# Moebius....The Mighty Bob Burns



## sg-99 (Jan 11, 2009)

A qiuck review and a fantastic fun kit to build of an Icon!:thumbsup:


----------



## Stoney-VA (Oct 19, 2011)

Nice video overview. I received my kit Christmas Eve ( Thanks Steve!) and could not have been any happier with it. :thumbsup:


----------



## SJF (Dec 3, 1999)

Very nice job, on both the model and the video. Looking forward to getting this one. 

Sean


----------



## Zombie_61 (Apr 21, 2004)

Boy, Bob's a lot shorter than I imagined.


----------



## sg-99 (Jan 11, 2009)

Shot a little primer on Bob. The fit is real good just addressing some hair line seams, using a needle file to sand the seams on his fur. On the Kogar head I sawed off the neck and sanded that flush and to make it more like a mask.


----------



## Zombie_61 (Apr 21, 2004)

sg-99 said:


> ...On the Kogar head I sawed off the neck and sanded that flush and to make it more like a mask.


You should also drill out the eye holes if you really want it to look like a mask, since Bob's real eyes were visible when he wore the suit.


----------



## sg-99 (Jan 11, 2009)

Zombie_61 said:


> You should also drill out the eye holes if you really want it to look like a mask, since Bob's real eyes were visible when he wore the suit.


I've been considering that, I will have to see which way looks the best!


----------



## Roy Kirchoff (Jan 1, 1970)

Looks good so far! 

~RK~


----------



## djnick66 (May 2, 2008)

I think the hair around the neck on the body is actually part of the mask/head piece. Removing it would be a pain. But, if you want to make Robot Monster you will have to remove it from above the chest.


----------



## bigdaddydaveh (Jul 20, 2007)

I'd love it if someone in the garage kit industry steps up and makes a matching Larry Storch and Forrest Tucker figures to go with this. I have very fond memories of watching The Ghostbusters as a kid back in the 70s. I'm so happy this kit came out :thumbsup: It's a great tribute to a guy who gave us many great memories and continues to put a smile on our faces.


----------



## sg-99 (Jan 11, 2009)

Airbrushed tamiya nato black for the fur and did a simple basic oil paint flesh base for Mr. Burns:thumbsup:


----------



## TAY666 (Jan 8, 2000)

bigdaddydaveh said:


> I'd love it if someone in the garage kit industry steps up and makes a matching Larry Storch and Forrest Tucker figures to go with this. I have very fond memories of watching The Ghostbusters as a kid back in the 70s. I'm so happy this kit came out :thumbsup: It's a great tribute to a guy who gave us many great memories and continues to put a smile on our faces.

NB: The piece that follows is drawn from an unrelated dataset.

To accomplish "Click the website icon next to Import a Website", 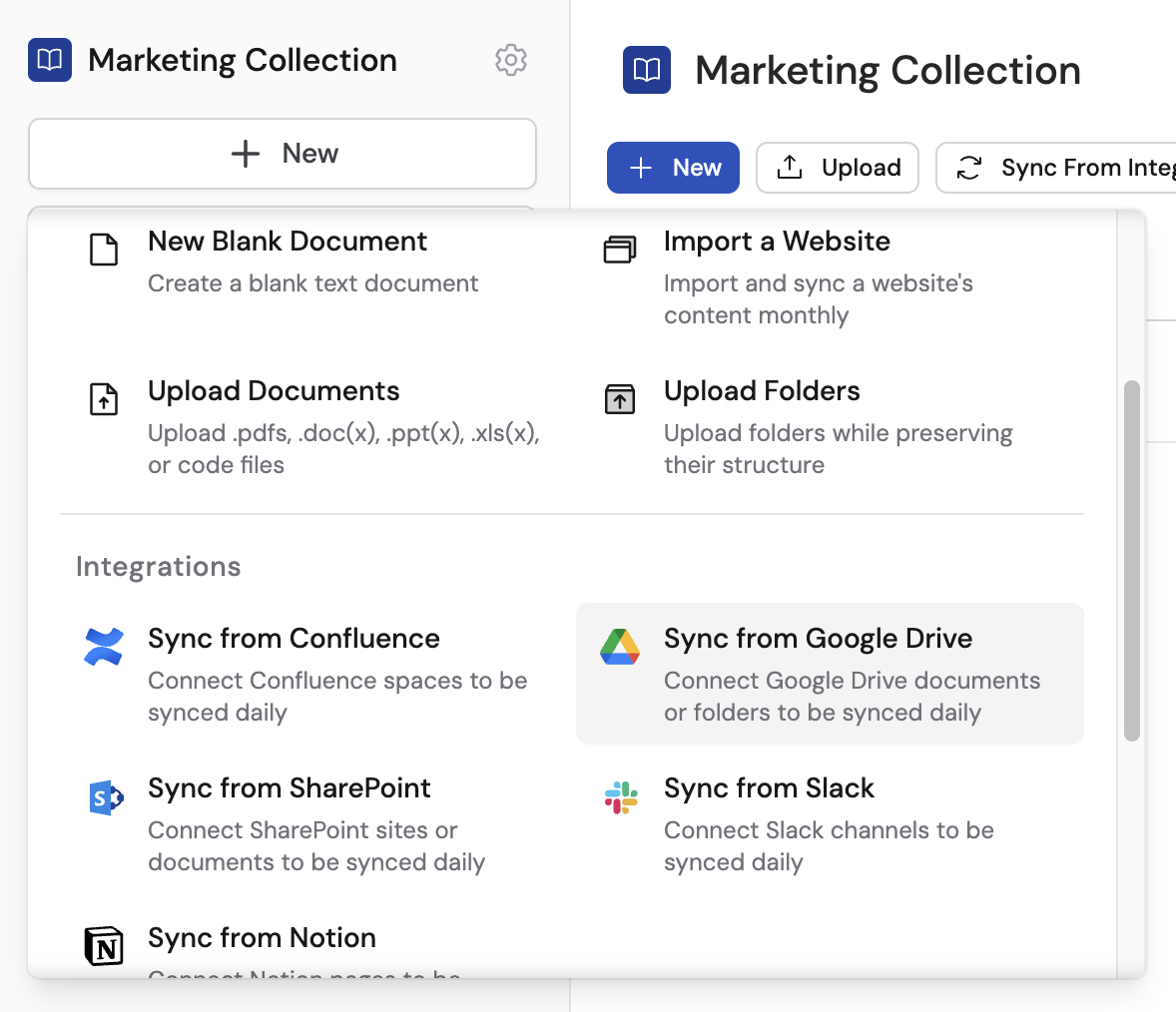I will click(x=620, y=250).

I think someone already has that in mind.
http://www.tylisaari.com/models/shows/wf2012/gs01.jpg
Lower right corner.


----------



## sg-99 (Jan 11, 2009)

For the monkey fleash aibrushed Tamiya light grey and Putting in the whites in Mr. Burns eyes and started on his grey/white hair:thumbsup:


----------



## sg-99 (Jan 11, 2009)

Starting off the New Year paiting eyeballs on Mr. Burns:thumbsup:


----------



## sg-99 (Jan 11, 2009)

Finished off Mr. Burns today and knocked out the BHP Accessory cage for him. The only thing I added extra to the cage was the clackboard. A very fun build of an Iconic Legend! Highly recommend to all modelers:thumbsup:


----------



## Zombie_61 (Apr 21, 2004)

Your paintwork on Bob's head looks fantastic! The gray on the suit and mask looks a little light in the photos, but that could be because of the flash or the lighting. I'm really looking forward to getting a few of these kits! :thumbsup::thumbsup:


----------



## sg-99 (Jan 11, 2009)

A couple of final pics of the Mighty Bob Burns with cage:thumbsup:


----------